_WORK INSTRUCTIONS_. Reproduce, exactly and in full, the records that follow, minus any pictures.

_STUDY MATERIAL_.
▬▬▬▬▬▬
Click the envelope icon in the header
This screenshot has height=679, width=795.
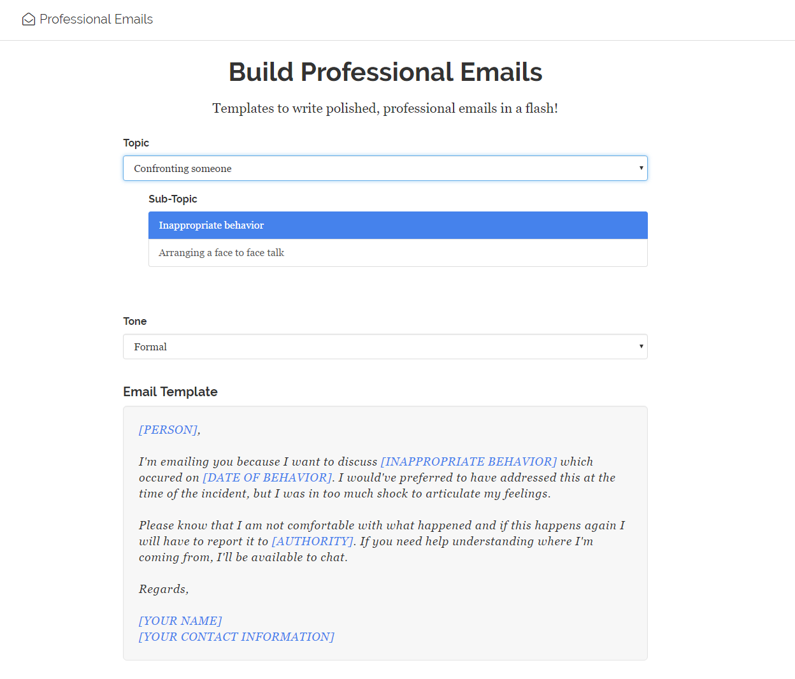28,19
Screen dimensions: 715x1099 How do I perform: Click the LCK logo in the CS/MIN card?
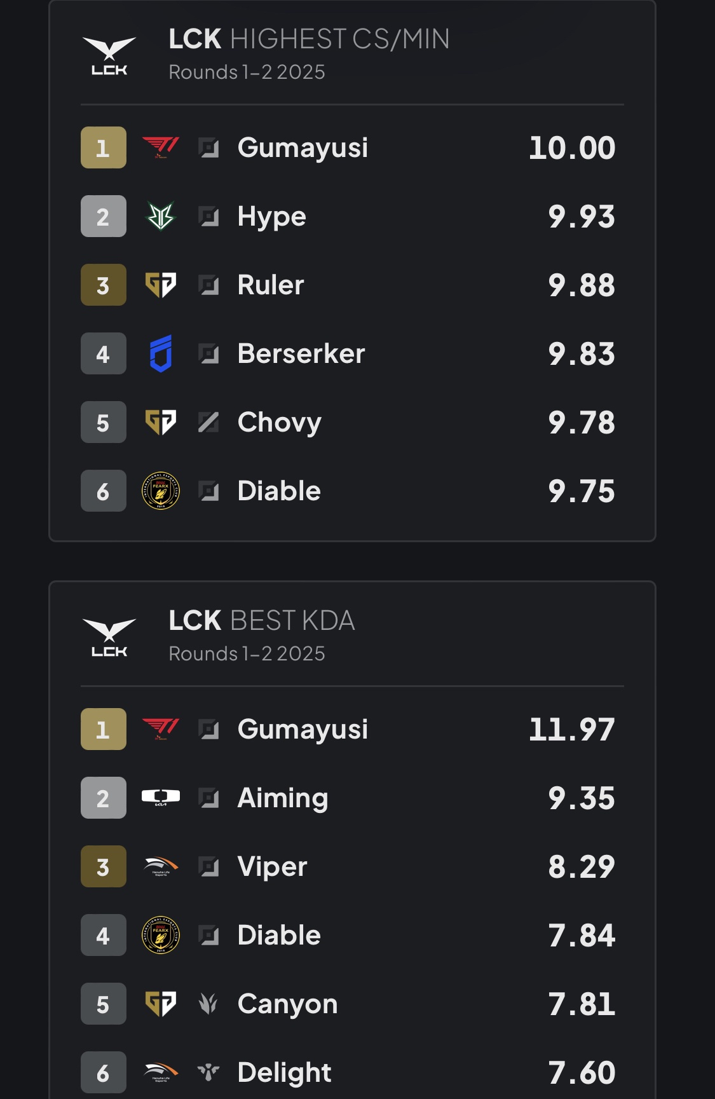click(109, 56)
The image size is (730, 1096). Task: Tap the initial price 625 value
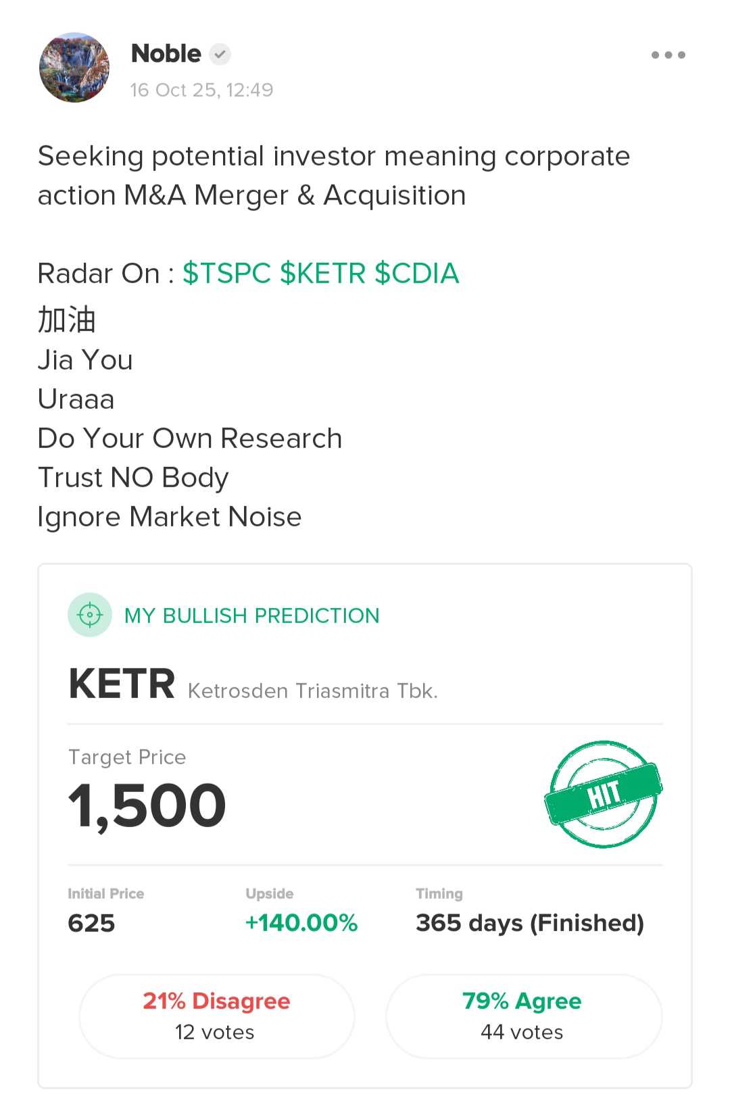[x=92, y=923]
▬▬▬▬▬▬
_YOUR SOLUTION_.
Click the envelope icon in the header
This screenshot has height=679, width=795.
28,19
Screen dimensions: 715x1099 How do I perform: Click the LCK logo in the CS/MIN card?
click(109, 56)
The image size is (730, 1096). Task: Tap the initial price 625 value
[x=92, y=923]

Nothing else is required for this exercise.